A Very Murray Christmas has moments of sincere longing and awe but seems burdened by a story that feels cut short and incomplete. Bill Murray, playing himself, is the perfect figure to explore the bittersweet feelings that come with the holidays. His onscreen persona has transitioned over the decades from affable clown to meditative fool. Since reinventing his career in 2003 with Lost in Translation, most of his performances exist in relation to what came before. His persona as a star has matured and hardened, and it seems impossible to go back to the carefree days of his early career.
This transition from child to maturity is an anchor in A Very Murray Christmas, an adult take on the Christmas season. Sofia Coppola is able to capture the memory of what made the holiday so special when you were a kid – the joy and magic of childhood seem to haunt this film like a long-dead ghost. The delicacy of her filmmaking, which thrives on glances and fleeting encounters, works its magic here and fuels – for most adult’s – the real Christmas miracle, feeling something other than frustration or anxiety, if not for just a brief moment.
The first hint of that moment comes with the duet between Murray and Jenny Lewis, as they sing ‘Baby it’s Cold Outside’ in an increasingly chilly hotel bar. The lack of polish in Murray’s voice endears him in this song in particular – it helps keep the film in reality – and compliments Lewis’ far more exercised voice. The scene hints at the romance of passing encounters that transcend sex or love, but are hinged on what could be. It’s that feeling as a child when you see the stack of unopened presents, and the fleeting regret when you commit to another person all wrapped into one – the sense of anticipation and the fear that you’re on the wrong path. If A Very Murray Christmas could be summed up with one cliche, it would be bittersweet – light on the sweet.
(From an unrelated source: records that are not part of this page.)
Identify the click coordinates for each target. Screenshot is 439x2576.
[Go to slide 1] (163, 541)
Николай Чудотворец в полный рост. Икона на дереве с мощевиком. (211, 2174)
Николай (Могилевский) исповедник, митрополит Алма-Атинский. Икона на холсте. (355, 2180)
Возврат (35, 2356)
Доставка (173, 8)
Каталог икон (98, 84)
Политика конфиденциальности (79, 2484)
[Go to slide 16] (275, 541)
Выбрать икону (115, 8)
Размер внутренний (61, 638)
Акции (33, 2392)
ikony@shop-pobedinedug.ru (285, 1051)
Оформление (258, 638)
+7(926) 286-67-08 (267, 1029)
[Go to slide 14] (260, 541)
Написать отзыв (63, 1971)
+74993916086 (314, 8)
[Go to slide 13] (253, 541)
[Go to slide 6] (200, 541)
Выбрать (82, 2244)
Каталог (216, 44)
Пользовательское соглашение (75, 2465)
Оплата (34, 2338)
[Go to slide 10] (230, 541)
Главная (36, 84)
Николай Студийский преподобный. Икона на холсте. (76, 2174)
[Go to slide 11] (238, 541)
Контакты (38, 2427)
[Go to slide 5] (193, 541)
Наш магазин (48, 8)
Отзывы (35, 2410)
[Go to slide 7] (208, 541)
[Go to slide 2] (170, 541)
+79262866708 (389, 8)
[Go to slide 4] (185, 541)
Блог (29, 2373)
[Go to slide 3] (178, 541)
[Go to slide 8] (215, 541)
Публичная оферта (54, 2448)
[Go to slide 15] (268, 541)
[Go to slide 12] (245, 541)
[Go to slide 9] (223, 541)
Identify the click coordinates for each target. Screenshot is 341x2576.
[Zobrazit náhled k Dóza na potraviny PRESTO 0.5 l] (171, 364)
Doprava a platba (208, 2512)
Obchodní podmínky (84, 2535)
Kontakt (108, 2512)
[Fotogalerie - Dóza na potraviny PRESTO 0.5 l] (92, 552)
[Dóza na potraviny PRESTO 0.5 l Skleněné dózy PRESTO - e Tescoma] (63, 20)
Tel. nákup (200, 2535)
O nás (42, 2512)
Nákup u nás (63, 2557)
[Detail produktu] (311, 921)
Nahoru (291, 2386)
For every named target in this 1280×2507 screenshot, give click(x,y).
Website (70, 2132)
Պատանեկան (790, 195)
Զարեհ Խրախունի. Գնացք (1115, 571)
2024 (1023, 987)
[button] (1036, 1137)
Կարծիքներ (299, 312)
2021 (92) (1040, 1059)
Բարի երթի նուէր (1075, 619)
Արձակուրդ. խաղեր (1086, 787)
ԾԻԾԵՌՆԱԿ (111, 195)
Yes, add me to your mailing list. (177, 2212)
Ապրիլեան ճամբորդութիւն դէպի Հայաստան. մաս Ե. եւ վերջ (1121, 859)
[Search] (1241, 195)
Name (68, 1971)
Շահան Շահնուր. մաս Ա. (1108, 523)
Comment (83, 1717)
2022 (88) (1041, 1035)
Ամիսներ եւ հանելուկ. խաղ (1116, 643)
That sense of yearning and contradiction is what makes the film so great, and is why it is so disappointing the film doesn’t quite come together. Not all the songs really work, some stall the momentum down to a halt. There are some really great musical moments, ‘Do you Hear What I hear’ is singularly the funniest moment in any Christmas special I’ve seen in years and ‘Christmas (Baby, Please Come Home)’ knocks the house down. Most of the songs in the final dream sequence I could live without, even if Clooney clowning around is charming.
My biggest frustration with the film is the lack of trajectory. What some people complained of Somewhere, I feel is far more applicable here: as wonderful as Bill Murray is, a bit more meat is needed in order for me to latch on. As keen as I am to see more hour long specials from Netflix (totally underutilized medium length structure is a secret passion of mine), this one could have really been longer. From the moment that Bill Murray passes out to him waking up on Christmas day doesn’t quite bring the evolution of his character together. While there is a sense that he experienced a quasi-magical evening subdued only by his expectations, the turnaround is not quite convincing.
I do nonetheless see myself seeking out this film on a yearly basis. While ultimately imperfect, Sofia Coppola touches on the regret of growing older and the possibility to break through expectations and feel something like love again. That love is muted and hidden but it’s there – and that’s exactly the message I need right now.